Wednesday, May 21, 2008

Too Weird For Me To Be Making It Up

Let me just say that people who find this blog using Google are probably disappointed at how mundane and disgustingly suburban my life is. I'm sorry, but there is no Mom+boy love, or Oldre mom+boy, or naked mom love boy, here, or at least not the kind you're looking for. Oh, and you're a big creepy skeev, by the way, and if I ever find a way to figure out who you are, I'll publish your email address. Go away.

Is it possible to synthesize Val Kilmer? Sadly, no. Because if it were, I would synthesize him circa 1985. Behold:

The Navy regrets to inform you that that guy was eaten. By this guy:

Dude: step away from the guacamole. That is tragic.
Illegal to sell cars in Maryland on Sunday? Not that I know of, but I haven't tried.

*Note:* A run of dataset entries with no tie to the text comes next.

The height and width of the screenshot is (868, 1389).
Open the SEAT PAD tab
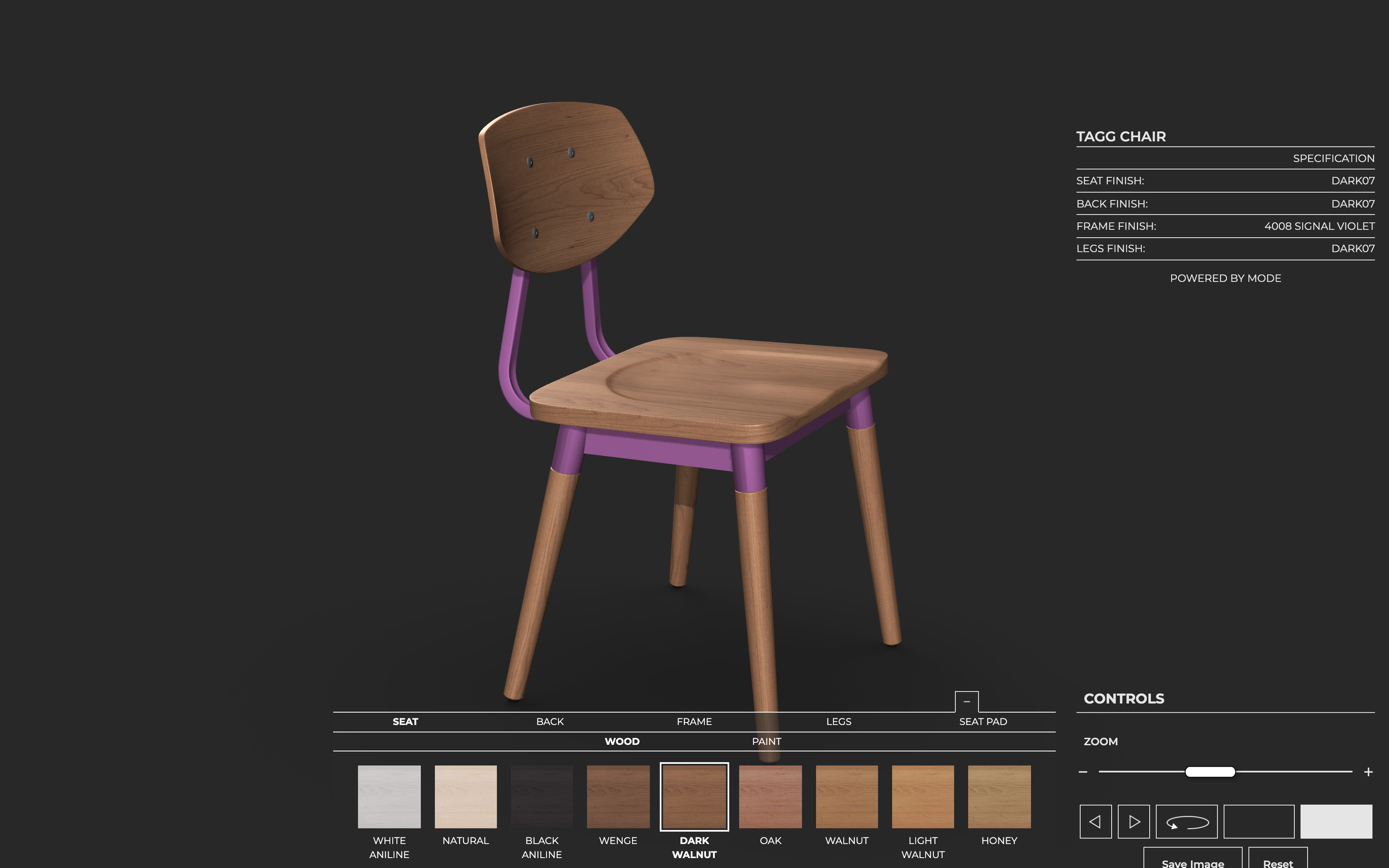[983, 722]
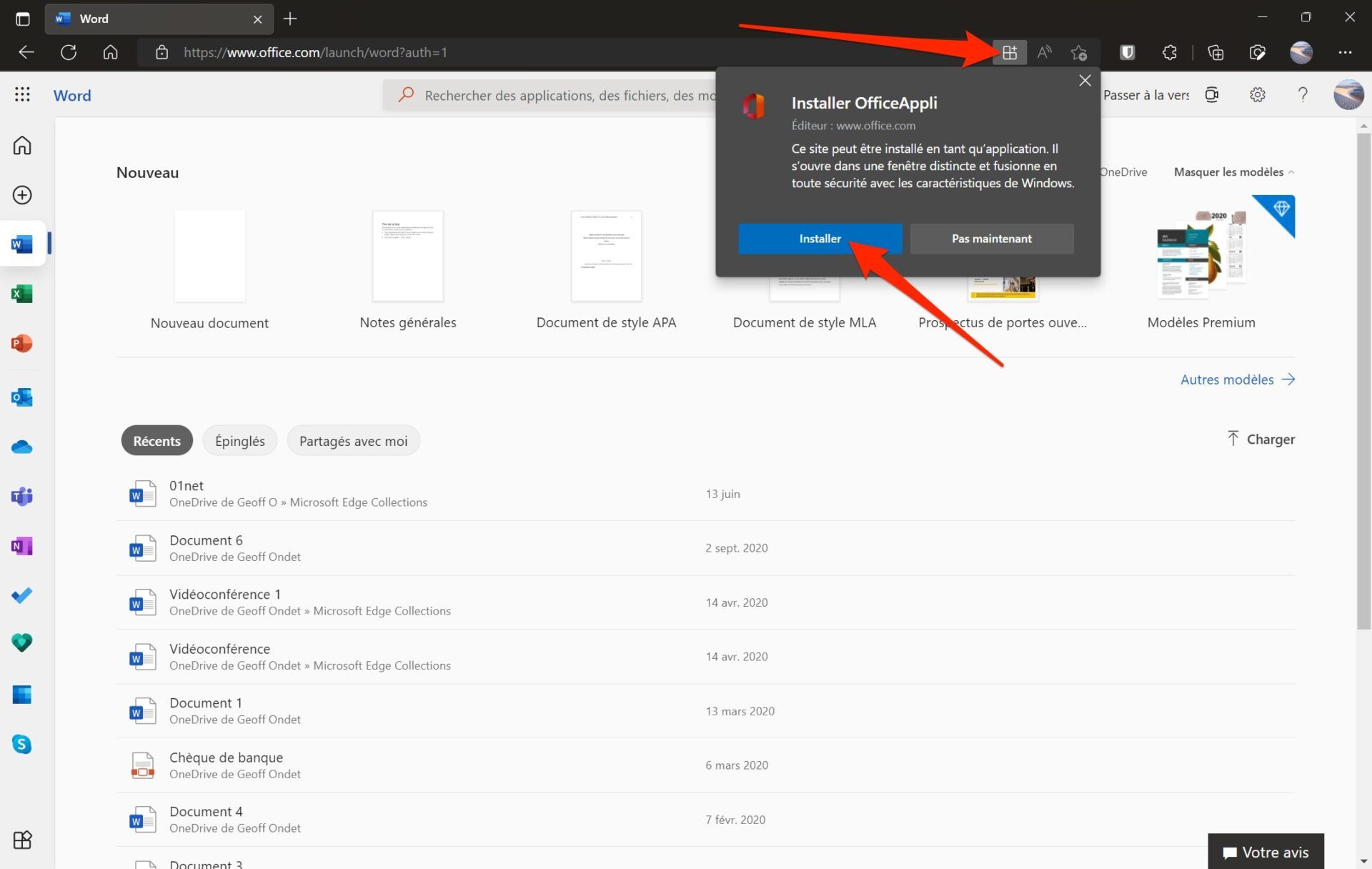The height and width of the screenshot is (869, 1372).
Task: Open the Edge profile menu
Action: (x=1301, y=52)
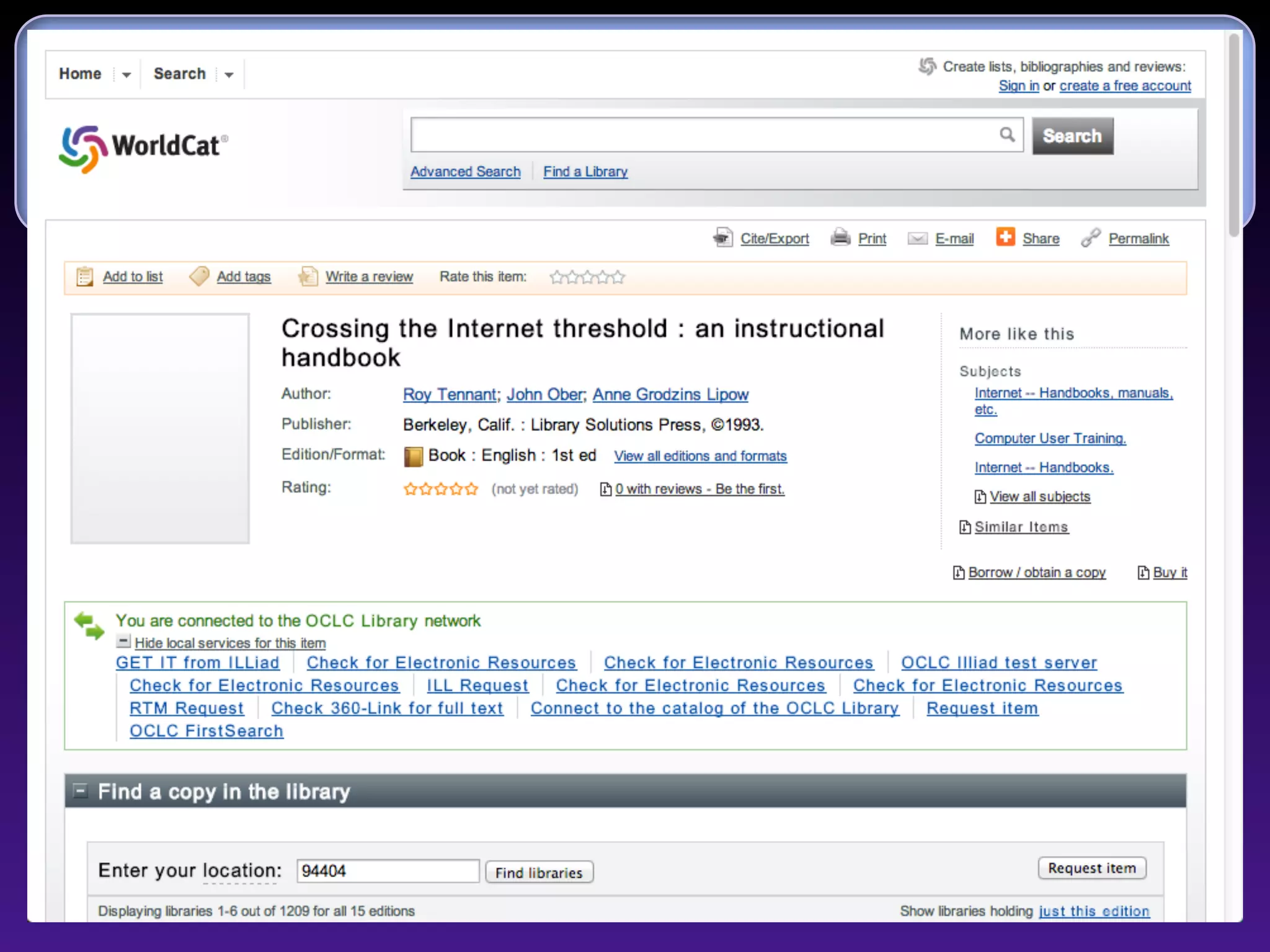Image resolution: width=1270 pixels, height=952 pixels.
Task: Click the Permalink chain icon
Action: point(1091,237)
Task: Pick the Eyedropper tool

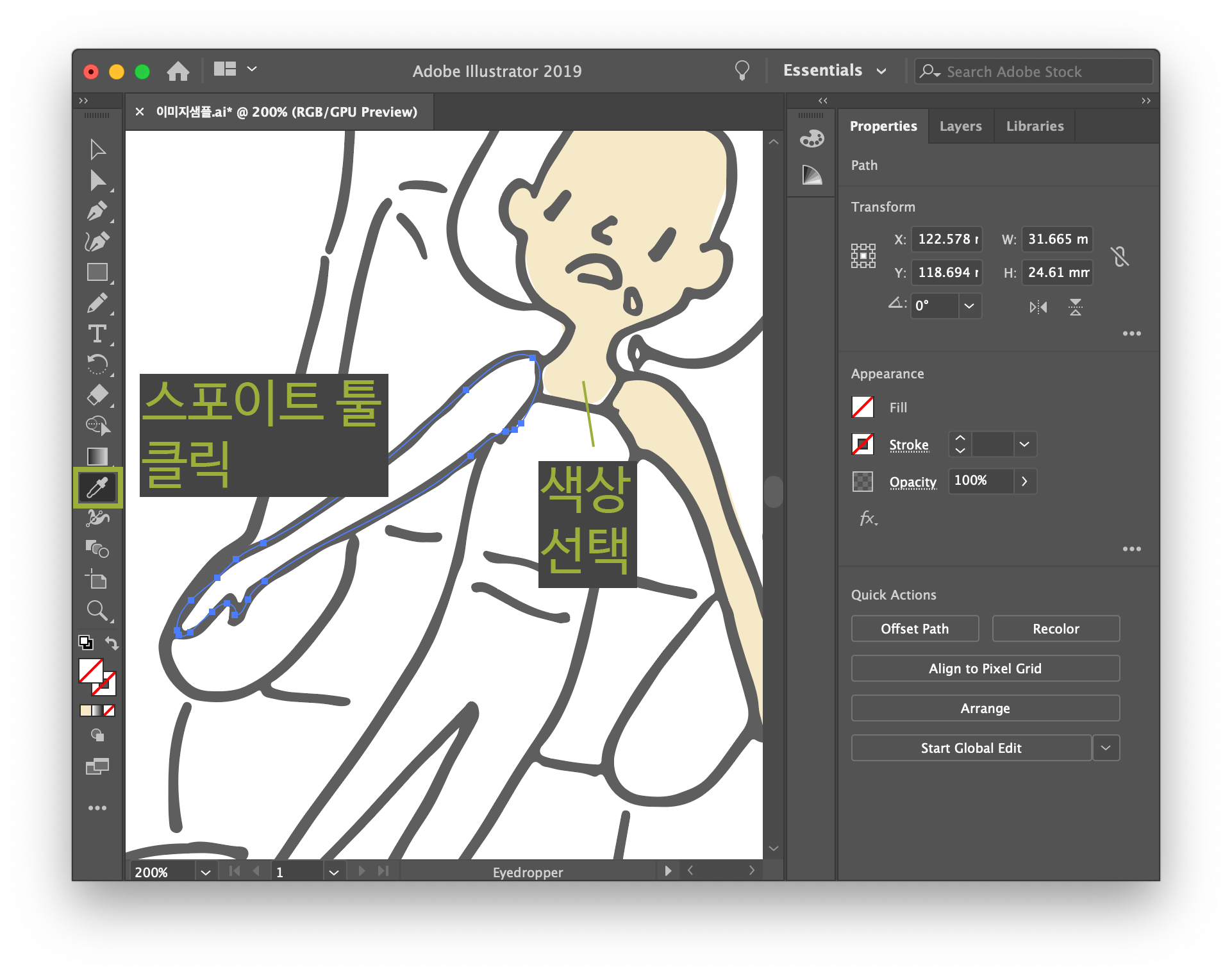Action: point(97,488)
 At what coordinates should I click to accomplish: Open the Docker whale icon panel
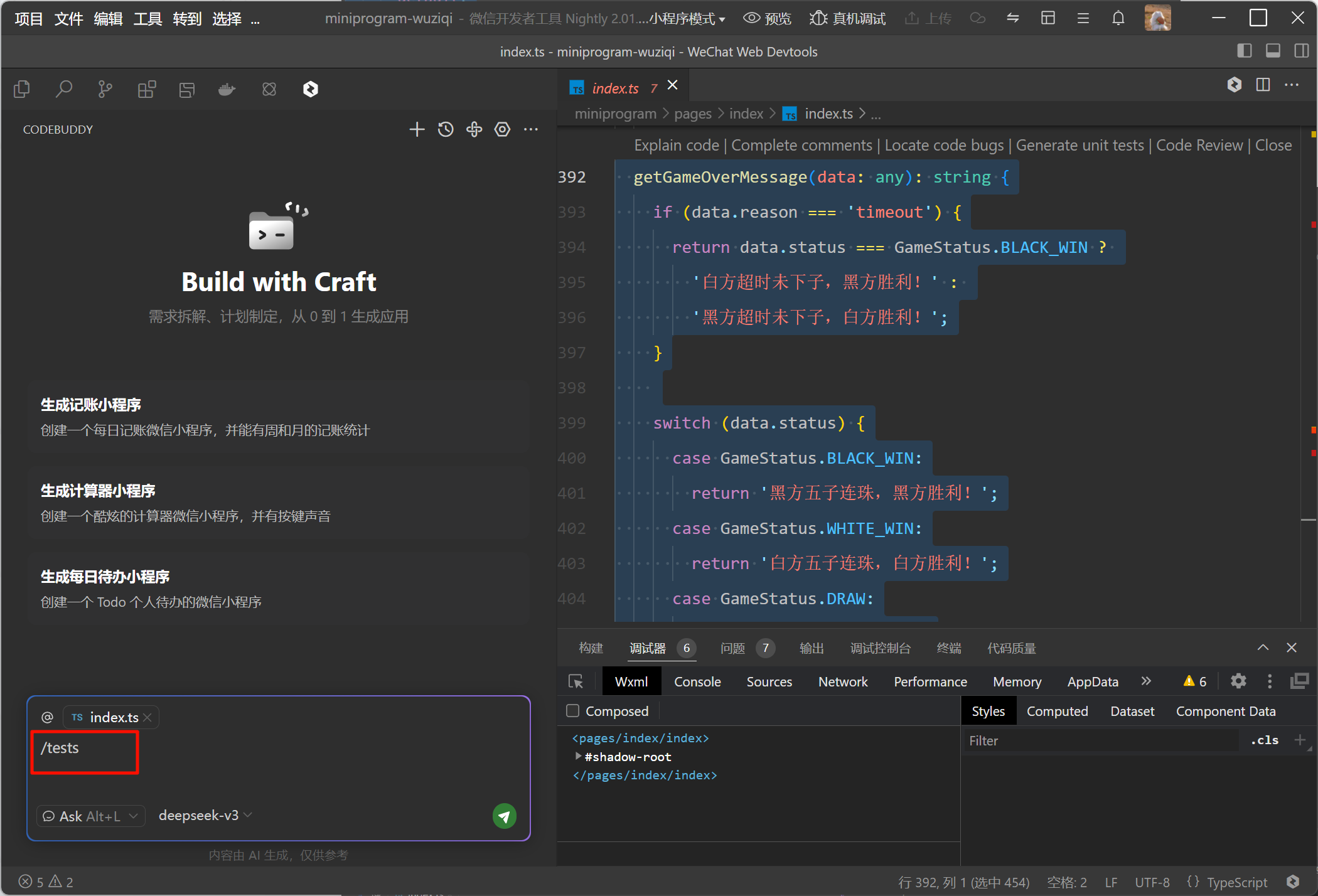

How to evict your boyfriend If he signed the lease, legally, you're probably stuck with him. If he's that shitty though, do yourself a favor and evict yourself instead. Move out while he's at work. I did that once.

Is it illegal to dye chicks in California? Clearly not.

Heroine Crushed By what? This sounds like a good story.
Google Best Pose For Conceive A Baby Clearly, I can't remember how I posed, or I'd go ahead and pose that way again.
"Literally take a test drive" Yeah,, "literally" and "practically" are NOT the same thing. If you're on your couch, you're not test driving anything but your remote control. Don't take liberties with the English language since you clearly don't have a grasp of its finer points.

And my personal favorite...
Backpack Sex Machine I bet you're a hit at parties, aren't you?


Sarah, Goon Squad Sarah said...

Can I synthesize him as Jim Morrison (resembling Kip Winger)?

Jenn said...

Yes he was sexy then but he was great in Tombstone it was the best part he ever played ! However I did love Iceman better then little tom cruise in Top Gun which my friend and I watched so many times we knew all the lines because we were dorks haha!